Scrum is a reasonably human-friendly process for developing products.  It seems a lot nicer and more effective than waterfall and other traditional project management.  But what is actually going on in Scrum?  Apart from attending a bunch of ritualised meetings, what is going on for individuals in the process?

Here are the five deeper themes I like to work with.  I find that keeping these in mind and using them as a lens to view team behaviour and progress really helps identifying blockages and improvements:

1. Rhythm

Scrum brings the rhythm of the Sprint (typically 2-4 weeks) and the Daily Scrum or standup.  These rituals repeat, marking beginnings and endings for the team. There are lots of beginnings and endings, so very different to a single 'delivery date' that the team might get in a traditional project.  Regular beginnings and endings make it easier to make process changes and see changes happening.

2. Narrative

The Daily Scrum requires a team member to speak about their work since the last one; to form a narrative; a story for themselves.   The narrative is witnessed by others in the team.  This helps the individual make sense of what they are doing -- to make and adjust and reflect on the story.    Similarly, a review and retrospective gives the team as a whole a way of making and processing the narrative of the last Sprint.  They have a story for how it was.

3. Reflective Practice

Making a narrative and a regular rhythm opens up the possibility of Reflective Practice.  Reflective practice is the process of reflecting on events and actions to allow continuous learning and growing.  The team can do this regularly within Sprint Retrospectives.  Identifying changes; trying them out; witnessing and reflecting on the results.    This is where the team and individuals can grow out of their normal roles.

4. Ownership

The team estimates the work and decided on how much they will take on as a part of Sprint Planning.  This gives the team ownership of their own work, setting up responsibility, bonding the team on a shared purpose shared control over what they do.  This greatly helps to generate ownership and responsibility for the product they are delivering.
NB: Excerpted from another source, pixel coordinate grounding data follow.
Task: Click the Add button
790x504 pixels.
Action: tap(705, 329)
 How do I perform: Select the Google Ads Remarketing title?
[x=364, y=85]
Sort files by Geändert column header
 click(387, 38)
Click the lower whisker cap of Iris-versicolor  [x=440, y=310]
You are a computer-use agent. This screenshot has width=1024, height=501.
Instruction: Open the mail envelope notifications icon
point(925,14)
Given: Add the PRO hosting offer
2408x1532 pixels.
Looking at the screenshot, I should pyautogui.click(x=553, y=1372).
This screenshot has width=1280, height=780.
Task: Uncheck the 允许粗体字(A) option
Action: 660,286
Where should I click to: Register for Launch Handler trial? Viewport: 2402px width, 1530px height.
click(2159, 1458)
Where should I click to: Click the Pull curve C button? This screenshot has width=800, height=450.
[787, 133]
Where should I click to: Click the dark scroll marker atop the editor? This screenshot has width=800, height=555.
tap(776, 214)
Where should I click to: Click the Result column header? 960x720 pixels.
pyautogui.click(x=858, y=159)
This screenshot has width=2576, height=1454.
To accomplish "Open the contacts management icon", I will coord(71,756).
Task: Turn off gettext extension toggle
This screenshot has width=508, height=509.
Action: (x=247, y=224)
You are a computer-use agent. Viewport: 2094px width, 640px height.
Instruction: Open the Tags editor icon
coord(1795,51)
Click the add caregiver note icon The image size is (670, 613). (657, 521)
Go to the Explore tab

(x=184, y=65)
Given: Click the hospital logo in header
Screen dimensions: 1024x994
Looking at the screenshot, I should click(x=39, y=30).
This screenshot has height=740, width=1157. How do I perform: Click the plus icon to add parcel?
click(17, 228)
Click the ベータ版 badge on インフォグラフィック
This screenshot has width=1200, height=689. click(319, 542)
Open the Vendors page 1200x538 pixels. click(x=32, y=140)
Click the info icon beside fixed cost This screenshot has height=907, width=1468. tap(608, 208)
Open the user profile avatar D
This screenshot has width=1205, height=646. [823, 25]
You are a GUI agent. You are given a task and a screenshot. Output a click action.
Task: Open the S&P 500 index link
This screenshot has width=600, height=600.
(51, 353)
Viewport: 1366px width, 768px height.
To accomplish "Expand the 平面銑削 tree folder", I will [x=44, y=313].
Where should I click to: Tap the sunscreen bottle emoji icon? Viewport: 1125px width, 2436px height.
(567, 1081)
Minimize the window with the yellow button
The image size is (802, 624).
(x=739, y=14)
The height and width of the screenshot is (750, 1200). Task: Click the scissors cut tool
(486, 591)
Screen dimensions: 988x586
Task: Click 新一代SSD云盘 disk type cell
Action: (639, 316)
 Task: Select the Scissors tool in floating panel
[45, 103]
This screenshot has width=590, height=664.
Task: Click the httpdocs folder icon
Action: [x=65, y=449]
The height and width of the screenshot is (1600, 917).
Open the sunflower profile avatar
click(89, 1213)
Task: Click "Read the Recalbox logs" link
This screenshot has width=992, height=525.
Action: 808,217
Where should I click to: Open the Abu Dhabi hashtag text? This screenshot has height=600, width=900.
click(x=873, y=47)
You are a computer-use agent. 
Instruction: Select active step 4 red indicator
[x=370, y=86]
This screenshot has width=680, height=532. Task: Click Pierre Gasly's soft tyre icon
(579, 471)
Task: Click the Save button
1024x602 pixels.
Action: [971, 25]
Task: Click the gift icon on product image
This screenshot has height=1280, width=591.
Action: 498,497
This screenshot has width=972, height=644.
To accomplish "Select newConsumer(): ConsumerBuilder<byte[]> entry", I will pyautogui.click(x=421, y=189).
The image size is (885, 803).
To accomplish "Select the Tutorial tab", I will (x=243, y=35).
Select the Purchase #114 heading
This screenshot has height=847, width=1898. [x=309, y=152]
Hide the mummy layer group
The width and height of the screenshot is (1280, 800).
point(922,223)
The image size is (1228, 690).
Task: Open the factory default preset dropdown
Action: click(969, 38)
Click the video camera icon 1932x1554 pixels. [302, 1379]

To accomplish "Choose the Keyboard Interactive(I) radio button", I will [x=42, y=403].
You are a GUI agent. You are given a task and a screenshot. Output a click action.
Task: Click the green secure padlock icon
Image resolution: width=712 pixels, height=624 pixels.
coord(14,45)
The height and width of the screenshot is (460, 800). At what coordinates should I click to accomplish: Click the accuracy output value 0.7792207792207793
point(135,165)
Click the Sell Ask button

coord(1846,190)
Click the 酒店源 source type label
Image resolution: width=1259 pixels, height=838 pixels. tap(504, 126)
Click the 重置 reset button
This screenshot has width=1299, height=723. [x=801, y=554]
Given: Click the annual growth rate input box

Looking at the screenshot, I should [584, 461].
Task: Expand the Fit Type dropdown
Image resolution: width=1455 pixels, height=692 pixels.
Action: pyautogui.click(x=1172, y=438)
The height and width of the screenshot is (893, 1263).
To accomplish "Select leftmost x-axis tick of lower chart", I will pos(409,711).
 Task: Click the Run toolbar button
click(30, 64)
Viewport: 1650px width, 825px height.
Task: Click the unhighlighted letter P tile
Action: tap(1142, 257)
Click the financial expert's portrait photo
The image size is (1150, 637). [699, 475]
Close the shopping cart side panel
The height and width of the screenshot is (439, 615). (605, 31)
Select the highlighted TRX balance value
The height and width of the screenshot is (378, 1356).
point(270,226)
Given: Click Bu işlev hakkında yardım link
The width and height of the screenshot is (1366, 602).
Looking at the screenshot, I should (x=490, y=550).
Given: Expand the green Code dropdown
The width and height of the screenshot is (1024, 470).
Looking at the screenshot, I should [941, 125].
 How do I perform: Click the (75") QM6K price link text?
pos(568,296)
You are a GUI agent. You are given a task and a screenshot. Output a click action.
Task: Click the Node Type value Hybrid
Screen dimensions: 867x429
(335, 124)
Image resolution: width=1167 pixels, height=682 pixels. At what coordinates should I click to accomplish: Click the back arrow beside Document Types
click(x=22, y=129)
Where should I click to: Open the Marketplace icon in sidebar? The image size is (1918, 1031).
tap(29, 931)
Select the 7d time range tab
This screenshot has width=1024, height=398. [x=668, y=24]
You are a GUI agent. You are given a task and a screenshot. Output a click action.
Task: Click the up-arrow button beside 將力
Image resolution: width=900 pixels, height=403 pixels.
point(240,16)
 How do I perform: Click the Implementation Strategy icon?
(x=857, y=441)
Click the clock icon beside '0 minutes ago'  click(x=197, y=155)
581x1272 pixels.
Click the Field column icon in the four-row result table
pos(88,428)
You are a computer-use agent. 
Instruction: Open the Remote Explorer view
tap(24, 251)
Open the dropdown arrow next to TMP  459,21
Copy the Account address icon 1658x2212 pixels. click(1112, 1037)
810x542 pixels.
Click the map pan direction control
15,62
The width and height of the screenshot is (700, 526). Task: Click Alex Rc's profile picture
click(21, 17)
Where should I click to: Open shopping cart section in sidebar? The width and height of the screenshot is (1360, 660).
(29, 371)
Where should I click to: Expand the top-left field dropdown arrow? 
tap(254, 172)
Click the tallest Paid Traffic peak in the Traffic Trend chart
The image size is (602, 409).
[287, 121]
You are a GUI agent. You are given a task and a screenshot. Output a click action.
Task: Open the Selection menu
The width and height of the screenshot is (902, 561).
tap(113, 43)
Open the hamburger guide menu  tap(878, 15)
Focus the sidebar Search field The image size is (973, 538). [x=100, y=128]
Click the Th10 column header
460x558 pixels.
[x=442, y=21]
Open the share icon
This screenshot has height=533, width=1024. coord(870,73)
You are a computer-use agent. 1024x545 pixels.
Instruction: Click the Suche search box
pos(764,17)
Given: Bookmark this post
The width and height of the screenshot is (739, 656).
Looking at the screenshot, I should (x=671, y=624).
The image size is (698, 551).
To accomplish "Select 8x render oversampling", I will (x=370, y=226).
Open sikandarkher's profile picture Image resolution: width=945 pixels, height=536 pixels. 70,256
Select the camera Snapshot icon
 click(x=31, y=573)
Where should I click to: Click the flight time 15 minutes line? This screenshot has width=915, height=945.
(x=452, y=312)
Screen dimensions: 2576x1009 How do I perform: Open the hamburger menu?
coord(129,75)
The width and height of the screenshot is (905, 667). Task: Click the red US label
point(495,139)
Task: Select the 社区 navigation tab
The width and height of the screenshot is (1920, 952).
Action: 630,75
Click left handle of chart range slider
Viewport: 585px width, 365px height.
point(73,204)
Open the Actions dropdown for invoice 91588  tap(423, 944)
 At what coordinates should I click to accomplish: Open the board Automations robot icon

This is not automatic. As a Scrum Master, I have to be aware of this during Sprint Planning, make the space and allow the team to take ownership.

5. Direction and Purpose

A well-defined Product Backlog and a stable current Sprint gives the team a direction and purpose. This is context setting for current work and builds a stable base.  We want team members to be both diligent and innovative; they needs a stable world to work within.

Careful planning and an accessible and decisive Product Owner allows the team to plan for current reality and quickly resolve any hanging uncertainties that undermine purpose and direction.